Monday, November 3, 2008

Golden Bulls and Selling Heaven

Back in the late 1920's H.L. Mencken had a field-day mocking booze-snitching preachers he called "red-nosed Prohibitionists". Now, as then, it seems our pious bible-thumpers are quick to damn every temptation save greed. To rid the land of the evils of gin our Christian commanders stomped righteously across the Beatitudes and set neighbor to spy upon neighbor. As the country sank into its Great Depression, America's salvation demanded that every bootlegger be locked in prison, his victims denied the comfort of drink even as they stomached the open thievery of their corrupted government.

Aroused by what might ensue from the taking of alcohol our moral fanatics were not restrained by charity nor the counsels of Timothy (5:23): "Drink no longer water, but use a little wine for thy stomach's sake..." So consumed had our zealous Christians become with careless vices, that being fixed so long on their neighbors' sins has made them not only lose sight of the Mount of Olives but flirt with idolatry.

Evangelicals pray before a statue of a golden bull on Wall Street.


"We are going to intercede at the site of the statue of the bull on Wall Street to ask God to begin a shift from the bull and bear markets to what we feel will be the 'Lion's Market,' or God's control over the economic systems. While we do not have the full revelation of all this will entail, we do know that without intercession, economies will crumble."

They defend this "innocent laying on of hands" but Matthew objects quite unambiguously: "No one can serve two masters. Either he will hate the one and love the other, or he will be devoted to the one and despise the other. You cannot serve both God and Money." Matt; 6-24

But with another Elmer Gantry popping up daily spouting a "prosperity gospel" the notion of the meek inheriting the earth seems almost quaint. Why wait to be rewarded in heaven when God promises the blessed shall die rich? It should come as no surprise that when the faithful saw their portfolios shrinking they forgot the fourth and fifth commandments since clearly poverty, like imbibing French wine, was a greater damnation.

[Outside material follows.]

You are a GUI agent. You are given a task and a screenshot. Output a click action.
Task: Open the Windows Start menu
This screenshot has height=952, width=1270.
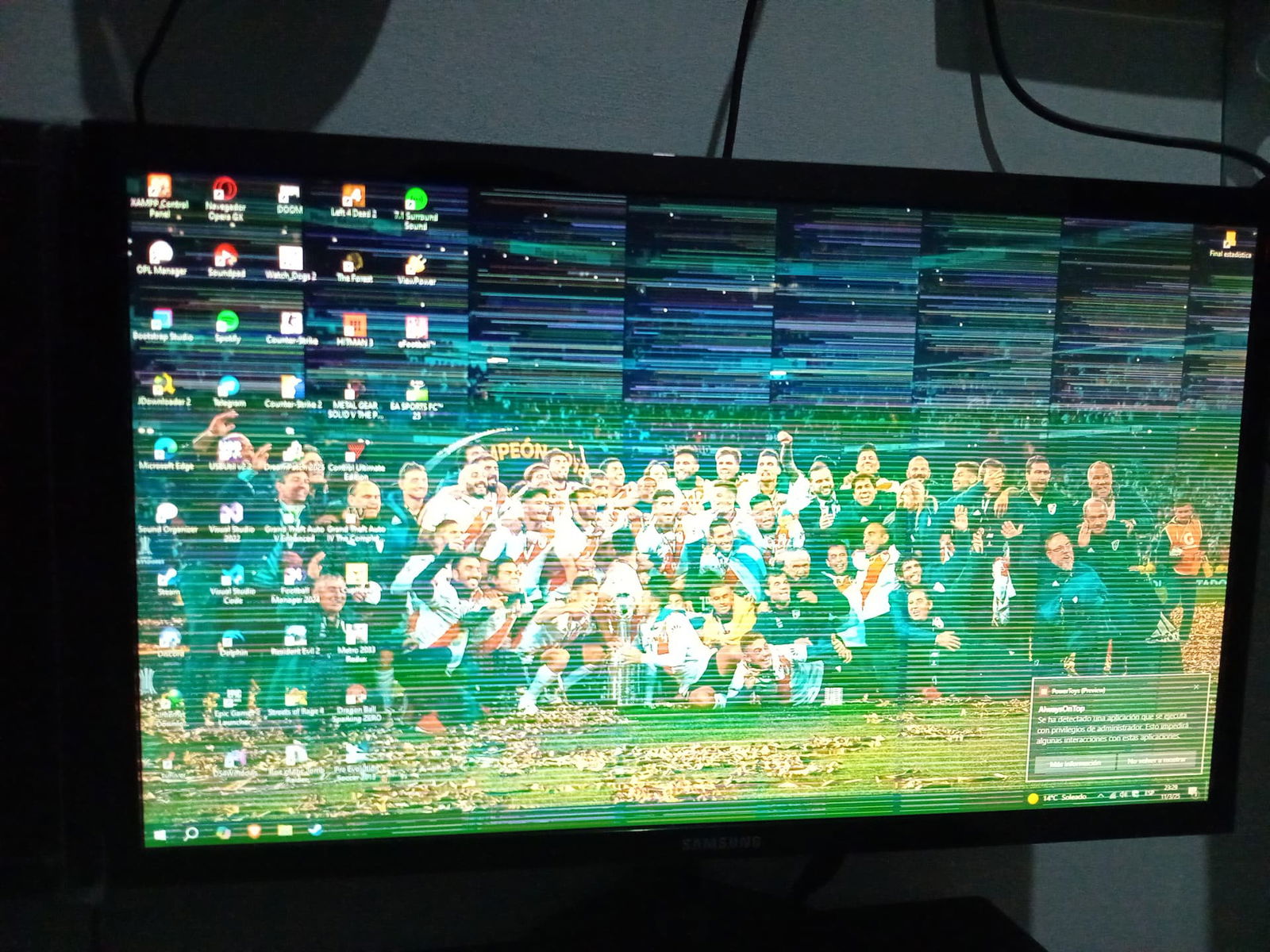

The original Bush Doctrine

When in response to the 9-11 tragedy George W. told the worried nation to "go shopping" he revealed the very essence of his faith. For Bush and his religious disciples, Christ died so that the chosen could reap 20% dividends. God's Word was the gospel of globalization with its promise of an ever-expanding bottom line-- that so long as we believed would remain everlasting.

This New Order, for which the sainted Ronnie was sent to prepare the Way, had been years in the making. As Business Week prophesied in 1974--the public would have to be won over to the new religion: "It will be a hard pill for many Americans to swallow - the idea of doing with less so that big business can have more ... Nothing that this nation, or any other nation, has done in modern economic history compares with the selling job that must be done to make people accept this reality."(October 12, 1974 p. 120)

And as with any lasting creed it must first be absorbed and then sold by good surrogates. To this end no paper has published more faithful converts than the devout NYTimes. Brought to the altar by Safire, Brooks and Friedman then finally Kristol, the nations all bowed down to the global free-market-- unburdened consumption was the savior of pensions and manna from heaven for all mankind.

Chris Suellentrop shows the metaphysical reach of Bush's doctrine in his LA Times review of David Brooks' "On Paradise Drive":

"Brooks sees consumption as so imbued with transcendent significance that he describes the transformation of spiritual desire into physical objects that occurs while shopping as a 'transubstantiation of goods.' With shopping, Brooks seems to be saying we commodify our assent to John Winthrop's Puritan dream."

The crash of the free market temple has sent the flat-earth believers into a breathless panic. The faithful blindly scurry on rightwards, shrieking kill the Marxists!--reject the devil's potion of intoxicating socialism! Meanwhile, like the pulpit grifters who continue to grab from their followers' wallets, the discredited Bush-men have set about looting the treasury. No doubt faced with a lengthy banishment to the political wilderness our unrepentant free-marketeers are praying to go on living as they've long grown accustomed to-- at our trusting expense.